In his article, Thompson highlights the work of Andrea Lundsford, who in her Stanford Study of Writing found that “Of all the writing that the Stanford students did, a stunning 38 percent of it took place out of the classroom…” With web media students have found purpose and audience for their writing that classrooms have not been able to provide. However, as Will Richardson says in his book, Blogs, Wikis, Podcasts, “as is often the case, education has been slow to adapt to these new tools and potentials.”

In his article, “Writing is a Technology that Restructures Thought,” Walter J. Ong writes that “Technologies are not mere exterior aids but also interior transformations of consciousness, and never more than when they affect the word.” As well as making interior transformations, networked media is forging transformations of social conceptions of how students learn and build knowledge.
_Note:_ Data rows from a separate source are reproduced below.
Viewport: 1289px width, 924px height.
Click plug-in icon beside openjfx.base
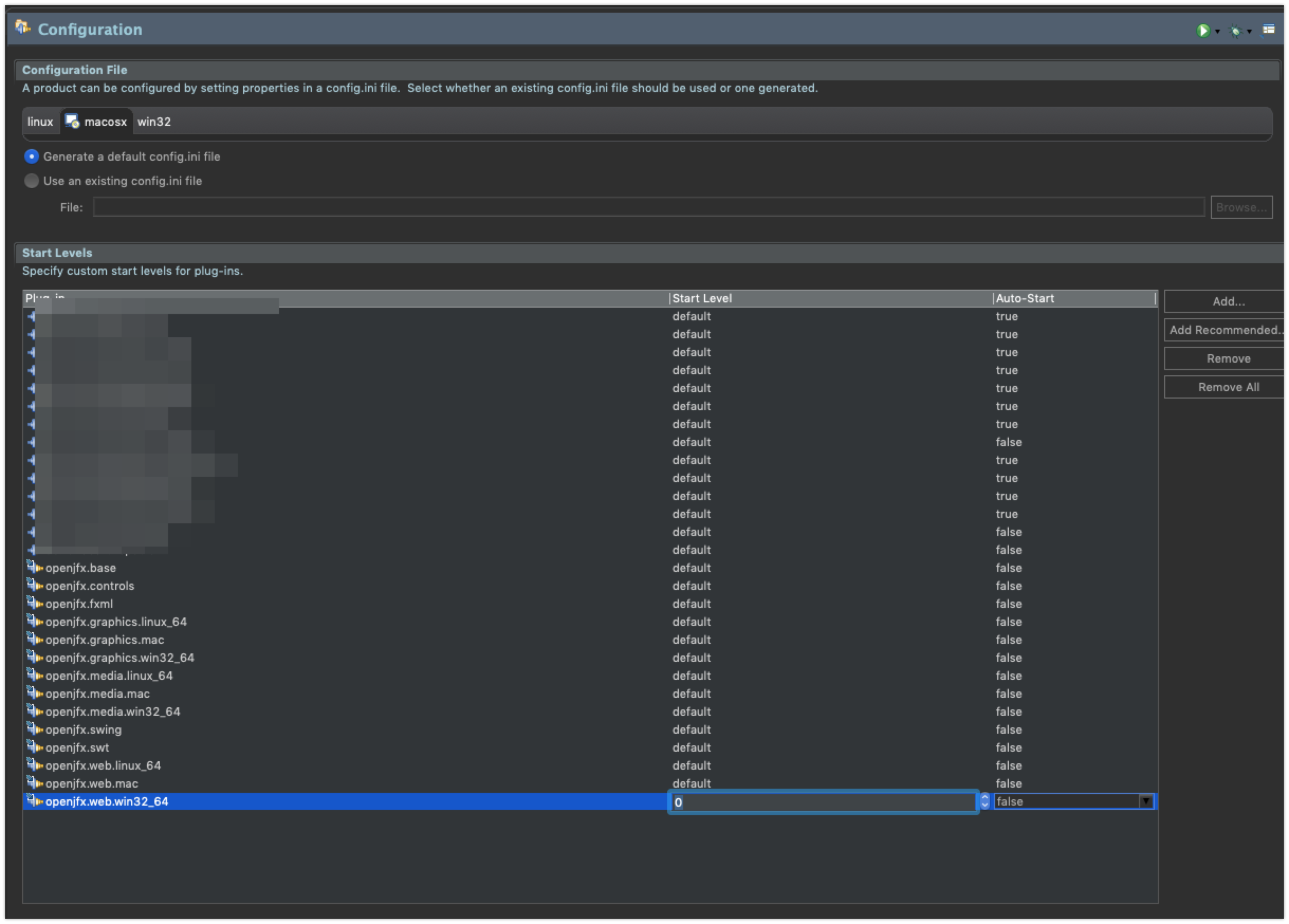(x=35, y=567)
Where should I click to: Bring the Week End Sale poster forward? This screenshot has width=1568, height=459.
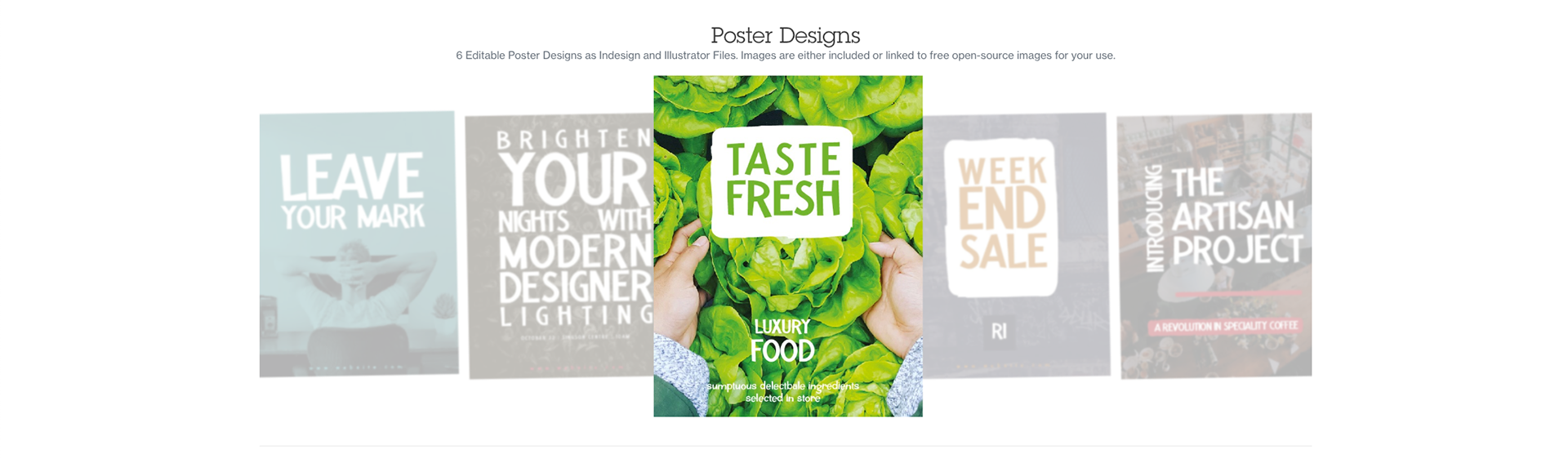[1016, 245]
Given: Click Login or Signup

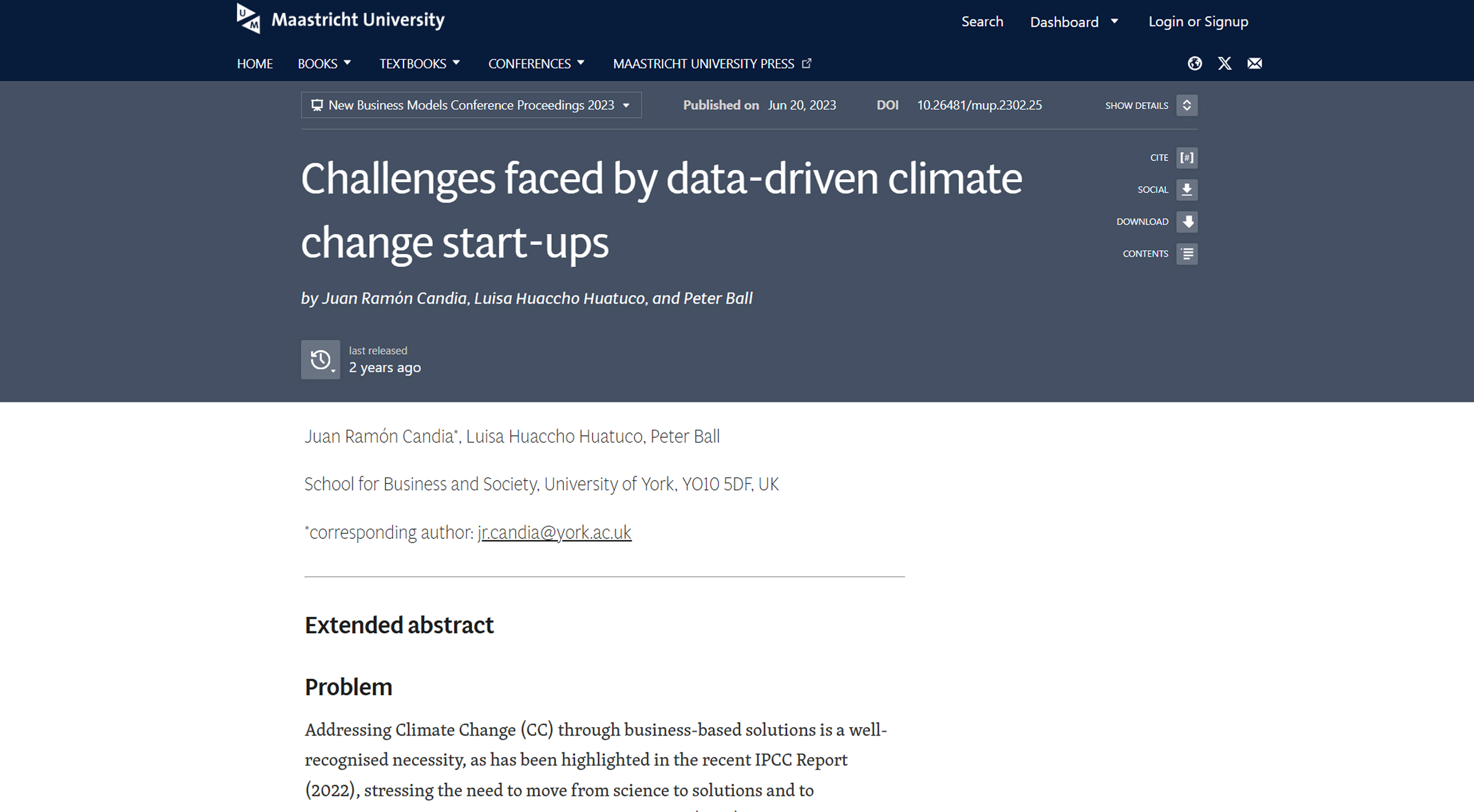Looking at the screenshot, I should pos(1198,22).
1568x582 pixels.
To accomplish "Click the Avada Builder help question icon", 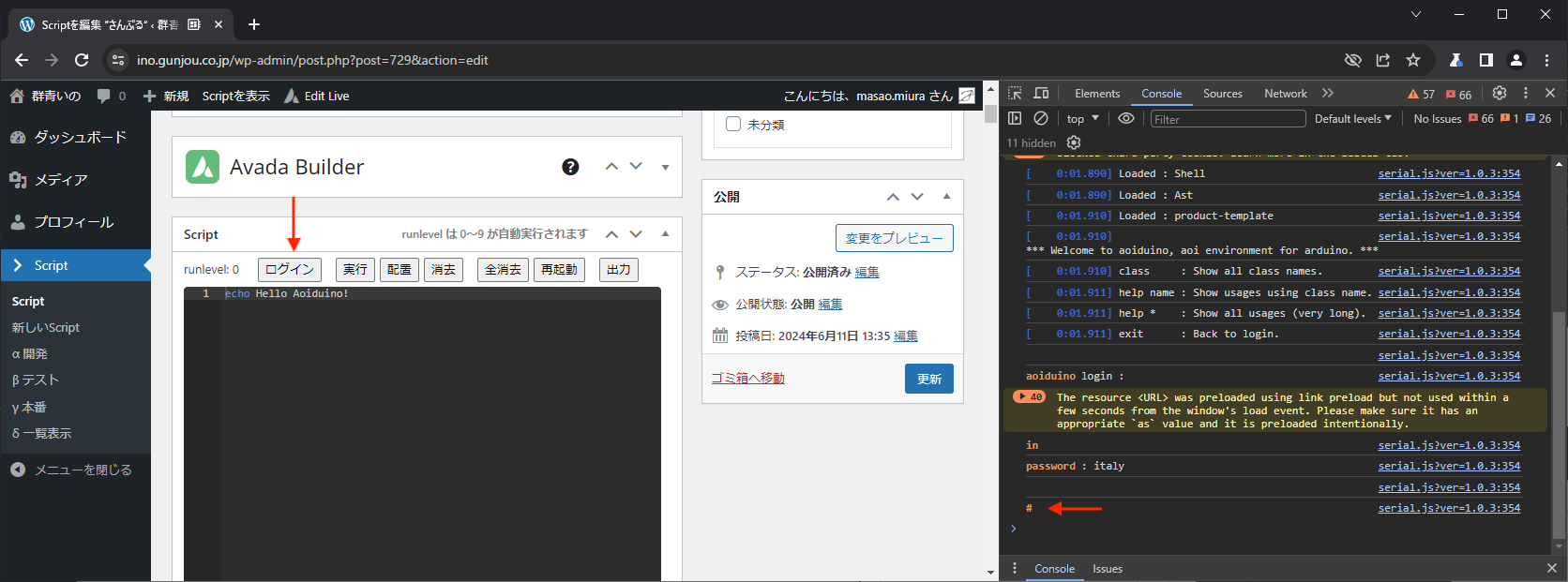I will coord(570,167).
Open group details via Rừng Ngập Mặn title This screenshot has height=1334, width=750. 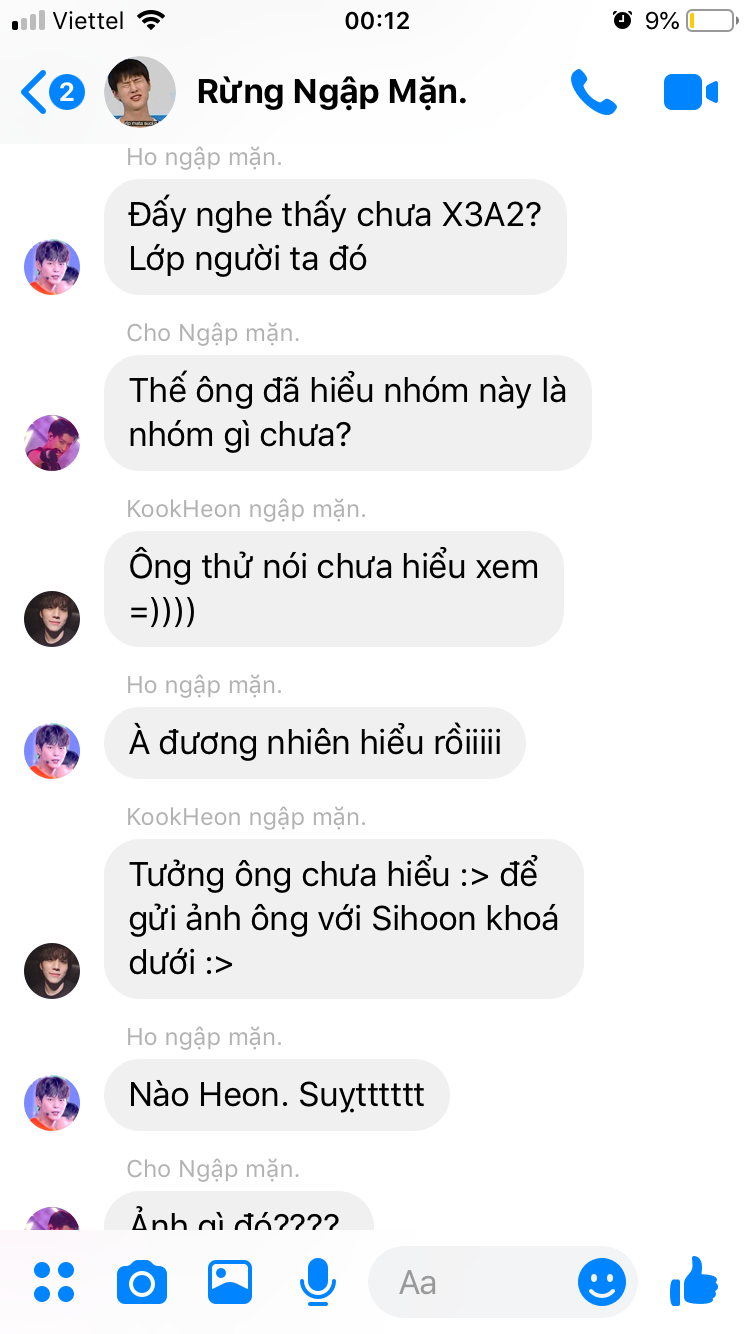(x=332, y=92)
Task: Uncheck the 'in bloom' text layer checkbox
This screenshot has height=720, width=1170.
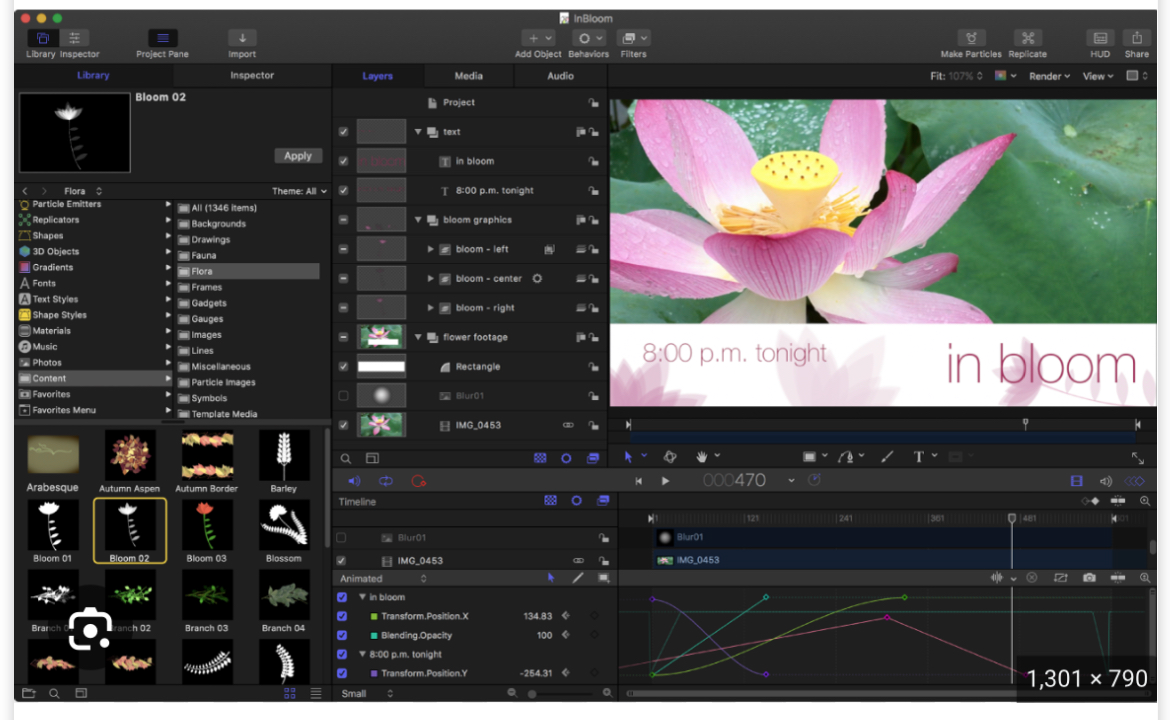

If we accept that writing elevates consciousness by holding a mirror to thought process, we can also understand that this close examination of one’s thoughts is often met with anxiety and resistance. But just as the printing press provided a greatly expanded audience for those with a purpose for communicating, students now inhabit a world where increased sense of purpose and audience bring greater enjoyment to writing. And there is an immediacy that brings language back to the realm of conversation and community. This presents great opportunity for teachers to expand upon.

In order to learn, we must think, and we don’t know what we think until we try to express it. We end up having to ask ourselves a lot of questions. This is essentially the aim of educational writing. It is also what transpires in the networked community among its members. In group discussions, blogs, and wikis, others can comment on, or even edit our writing. A little collaborative learning might even take some of the load off the amount of written response that traditionally fell solely to the teacher, and who knows, perhaps a few more “pages” of writing could get assigned.